On November 23, investigators declared the death as officially a suicide. According to reports, Sparkman, who had previously battled non-Hodgkin's lymphoma, was suspected to have believed his cancer had returned, and had taken out life insurance policies totalling $600,000 just prior to his death. The insurance policies would have been paid to his financially struggling son in the event of death, but would not pay out in the circumstances of suicide or death from cancer.

==Census impact==
On October 11, Regional Director Wayne Hatcher of the Census Bureau's Charlotte, N.C. regional office, which has jurisdiction over a five-state area that includes Kentucky, held a small memorial service at the cemetery in Clay County. He said other employees had reacted to the death by requesting to work in teams during census gathering. While law enforcement conducted its investigation of the death, the United States Census Bureau suspended its work in Clay County.

==Media reaction==
Because of Sparkman's status as a Federal Census Bureau worker, in addition to the word “fed” written on his body, the incident drew national attention. On MSNBC's The Rachel Maddow Show, Maddow speculated that a dislike among area residents of the U.S. federal government may have contributed to Sparkman's death. Some scholars disagreed, saying there wasn't “an outpouring of anti-government sentiment in the region,” and that “distrust of government” in the area is comparable to the rest of the country. However, an Associated Press report stated the area “[had] a reputation for mistrusting government, dating back to the days of moonshiners and 'revenuers,'” and that it is a top marijuana producer, where federal agents have held drug and corruption raids numerous times. Among those locally convicted for drug and corruption charges were: a former mayor, former city councilmen, an assistant police chief, a county clerk, a magistrate, and an election commissioner. Other city officials, such as the county's school superintendent and the circuit court judge, were indicted for voter fraud in March 2009. The Christian Science Monitor also reported on possible connections to nearby drug activities and anti-government motives. Clay County is one of the poorest counties in the United States, and residents feared the incident would add to its negative stereotype, despite progress in education and efforts against crime.

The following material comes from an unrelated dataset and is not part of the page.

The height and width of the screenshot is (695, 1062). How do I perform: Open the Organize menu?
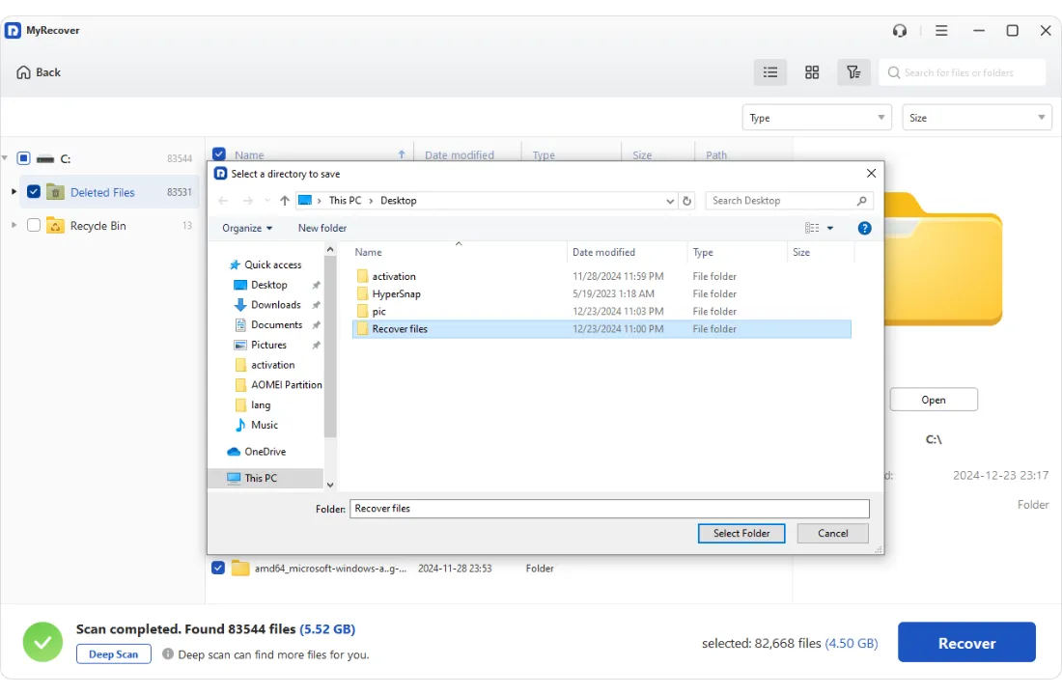pos(247,229)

Some suggested Sparkman's death may have been related to controversies over the upcoming 2010 federal census. Earlier in 2009, several leading conservatives and Republican political figures spoke out against ACORN's involvement in census surveys, and boycotted it over concerns that the census could be used against citizens. Some libertarians faulted the census for contributing to the expanding government, and Latino activists boycotted it to push for immigration reform. The Los Angeles Times reported that in the absence of public findings by investigators, some writers in the liberal blogosphere concluded that the death was the result of anti-government rhetoric during the presidency of Barack Obama.

The Kentucky State Police, who conducted the investigation, noted that there had been widespread misinformation and speculation from the media coverage of the incident. Robert Stivers, the Republican state senator from Clay County, said Sparkman's death had been “sensationalized” because of his status as a federal census worker. In late October, the KSP commander in charge of the case said baseless media speculation “[had] been a detriment to the investigation,” since investigators were required to examine those claims.

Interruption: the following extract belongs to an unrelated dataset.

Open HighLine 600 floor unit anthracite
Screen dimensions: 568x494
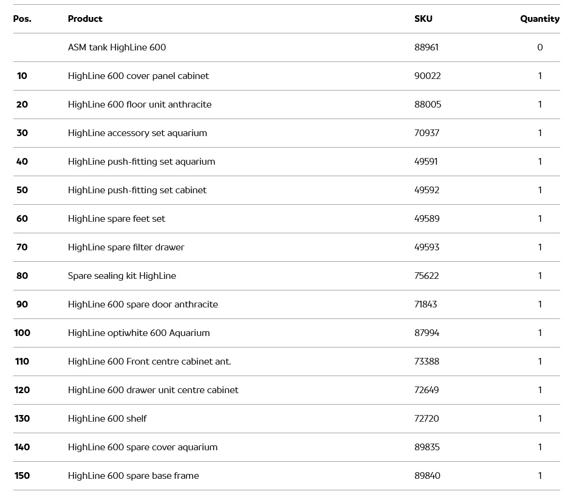tap(140, 105)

On December 11, an episode of the TV show Law & Order titled “FED” featured a murder victim based on Sparkman, found shirtless with the word “FED” written on his chest. However, this victim was a conservative campaign employee who was plotting against an ACORN-like organization.

==Family reaction==
Sparkman's son, Josh, was adamant that his father did not die by suicide. He said a man who fought cancer for as long as Sparkman had would not take his own life, after showing the resolve to live every day.